ALISTAIR Cochrane in Prestwick phoned Waterstones bookshop to see if it had a copy of the independence White Paper, Scotland's Future, which has now gone into reprint, but it didn't have a copy.

Alistair says he was tempted to say to the shop worker: "Have you looked under fiction?"

Ukip's ideal home

TALKING of politics, as the debate goes on about whether an independent Scotland would remain in the European Union, Gilbert MacKay in Newton Mearns muses: "If Scotland is barred from the EU, should we start preparing for the arrival of Ukip refugees from England?"

Driving us up the wall

FOOTBALL phrases that give you the boak. Andy Ewan in Dunoon says: "Commentators often report that a player 'drove the ball home', and I think it is nice that they care so much for its welfare."

And moving to a differently shaped ball, sports writer Matt Vallance dislikes colleagues who write about rugby players "taking the captain's armband". Says Matt: "I first picked up a rugby ball in 1958. In all the years since, I have never seen a rugby XV captain wearing a captain's armband, yet still the younger writers use the term."

Gran's dead-pan question

A GLASGOW reader tells us about the family's great-grandmother celebrating her 90th birthday, so she was taken out for a meal at the weekend, a day before her actual birthday, where she was urged to open her presents in front of everyone. Unsure about opening them a day early she told the family: "What if I wake up dead tomorrow?"

Gone in a puff of smoke

WE mentioned the Prime Minister writing the Tory manifesto on the back of a fag packet, and Ian McSwan in Bothwell tells us of a friend many years ago, while working as a commercial traveller, writing orders down on the back of his cigarette packet. "All went well," says Ian, "until he was on the top deck of a bus, lit his last fag in a packet of 20, and threw the empty packet out the window, only then realising all the orders he had taken that day were on it."

Tale from the dark side

OVERHEARD conversations continued. Donald Grant in Paisley was in the checkout queue at a Braehead supermarket when the little girl in front of him turned to the woman with her and said: " Granny, why don't you make proper toast like mummy?"

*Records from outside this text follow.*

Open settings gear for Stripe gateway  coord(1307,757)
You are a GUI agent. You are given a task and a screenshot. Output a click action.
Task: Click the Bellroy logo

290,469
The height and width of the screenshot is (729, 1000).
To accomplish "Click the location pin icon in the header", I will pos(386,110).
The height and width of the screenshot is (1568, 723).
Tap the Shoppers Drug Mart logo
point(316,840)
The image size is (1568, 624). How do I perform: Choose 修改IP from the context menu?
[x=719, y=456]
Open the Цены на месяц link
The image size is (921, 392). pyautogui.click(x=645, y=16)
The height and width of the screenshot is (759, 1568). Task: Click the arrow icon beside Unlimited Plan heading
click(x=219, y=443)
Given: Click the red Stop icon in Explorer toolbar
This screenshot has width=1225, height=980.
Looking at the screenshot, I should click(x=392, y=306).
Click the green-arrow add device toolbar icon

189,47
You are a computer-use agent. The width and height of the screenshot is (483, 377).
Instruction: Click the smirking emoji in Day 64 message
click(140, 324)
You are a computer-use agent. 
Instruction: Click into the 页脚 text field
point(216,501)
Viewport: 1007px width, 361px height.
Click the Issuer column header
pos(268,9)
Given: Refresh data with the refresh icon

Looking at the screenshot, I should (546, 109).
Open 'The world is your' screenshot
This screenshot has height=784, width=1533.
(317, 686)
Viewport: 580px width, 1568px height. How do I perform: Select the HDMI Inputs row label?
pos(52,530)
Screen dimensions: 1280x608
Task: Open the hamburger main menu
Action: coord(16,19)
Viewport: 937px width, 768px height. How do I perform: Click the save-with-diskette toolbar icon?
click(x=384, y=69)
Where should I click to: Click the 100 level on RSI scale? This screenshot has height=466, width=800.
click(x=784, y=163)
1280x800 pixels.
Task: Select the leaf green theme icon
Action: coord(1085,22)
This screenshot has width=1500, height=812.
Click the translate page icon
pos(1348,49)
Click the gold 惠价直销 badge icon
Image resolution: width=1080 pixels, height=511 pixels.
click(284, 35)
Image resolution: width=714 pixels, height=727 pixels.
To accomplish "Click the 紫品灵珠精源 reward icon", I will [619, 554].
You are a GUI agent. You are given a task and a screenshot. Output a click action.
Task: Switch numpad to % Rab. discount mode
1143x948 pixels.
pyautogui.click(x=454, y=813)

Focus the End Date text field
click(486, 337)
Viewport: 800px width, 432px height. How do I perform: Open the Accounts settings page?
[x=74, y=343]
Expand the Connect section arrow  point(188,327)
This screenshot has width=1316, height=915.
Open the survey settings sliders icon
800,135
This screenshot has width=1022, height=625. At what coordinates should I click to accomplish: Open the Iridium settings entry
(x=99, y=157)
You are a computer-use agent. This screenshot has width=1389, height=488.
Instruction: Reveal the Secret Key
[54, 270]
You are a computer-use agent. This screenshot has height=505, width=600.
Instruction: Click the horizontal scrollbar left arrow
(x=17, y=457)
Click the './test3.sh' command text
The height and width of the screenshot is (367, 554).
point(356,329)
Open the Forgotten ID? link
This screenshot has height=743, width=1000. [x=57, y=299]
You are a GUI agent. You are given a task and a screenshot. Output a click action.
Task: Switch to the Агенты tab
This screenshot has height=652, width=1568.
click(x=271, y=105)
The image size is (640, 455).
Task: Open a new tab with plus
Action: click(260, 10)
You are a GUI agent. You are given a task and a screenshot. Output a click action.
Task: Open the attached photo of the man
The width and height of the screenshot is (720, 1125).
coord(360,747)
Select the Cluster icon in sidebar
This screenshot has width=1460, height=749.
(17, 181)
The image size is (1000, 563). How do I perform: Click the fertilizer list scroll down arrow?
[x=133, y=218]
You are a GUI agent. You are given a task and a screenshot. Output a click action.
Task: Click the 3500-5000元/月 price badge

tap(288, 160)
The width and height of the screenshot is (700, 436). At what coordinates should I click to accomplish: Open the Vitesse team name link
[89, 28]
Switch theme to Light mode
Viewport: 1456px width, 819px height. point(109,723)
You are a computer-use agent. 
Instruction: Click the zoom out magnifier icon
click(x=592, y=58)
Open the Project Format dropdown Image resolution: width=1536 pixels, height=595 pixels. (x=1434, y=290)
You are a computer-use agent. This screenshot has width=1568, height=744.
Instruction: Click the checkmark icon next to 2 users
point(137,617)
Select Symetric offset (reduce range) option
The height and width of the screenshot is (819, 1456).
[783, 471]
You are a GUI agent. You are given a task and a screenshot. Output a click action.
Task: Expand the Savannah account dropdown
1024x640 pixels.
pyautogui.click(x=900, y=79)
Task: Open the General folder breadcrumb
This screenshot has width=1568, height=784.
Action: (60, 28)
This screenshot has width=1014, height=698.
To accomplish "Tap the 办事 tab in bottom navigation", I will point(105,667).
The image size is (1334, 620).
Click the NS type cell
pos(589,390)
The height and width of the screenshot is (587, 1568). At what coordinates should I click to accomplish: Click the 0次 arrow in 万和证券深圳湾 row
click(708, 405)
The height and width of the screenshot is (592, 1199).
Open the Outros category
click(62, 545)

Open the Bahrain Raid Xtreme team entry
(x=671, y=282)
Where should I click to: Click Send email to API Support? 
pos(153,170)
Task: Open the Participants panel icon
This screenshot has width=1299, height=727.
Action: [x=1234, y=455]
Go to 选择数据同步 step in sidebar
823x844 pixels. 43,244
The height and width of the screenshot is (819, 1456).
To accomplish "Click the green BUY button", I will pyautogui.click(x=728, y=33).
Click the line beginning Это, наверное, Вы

The older woman asked rather frostily: "And how does mummy make 'proper" toast?" She noticeably cheered up when the little one replied: "Well your toast hasn't got black stuff to scrape off like mummy's does."

Donald suspects "mummy" was probably her daughter-in-law.

Another sad dad

OUR occasional series of dads who think they are funny. A young woman in Milngavie asked her dad what French toast was and he smilingly told her: "Just regular toast that smokes cigarettes and has a tiny moustache."

"You are such a sad man," she told him.

Ticking over nicely

"THAT new girl I'm dating ticked a lot of boxes," said the chap in the Glasgow pub to his mates.

"That said, she did think it was a little bit creepy that I had asked her to fill in a survey."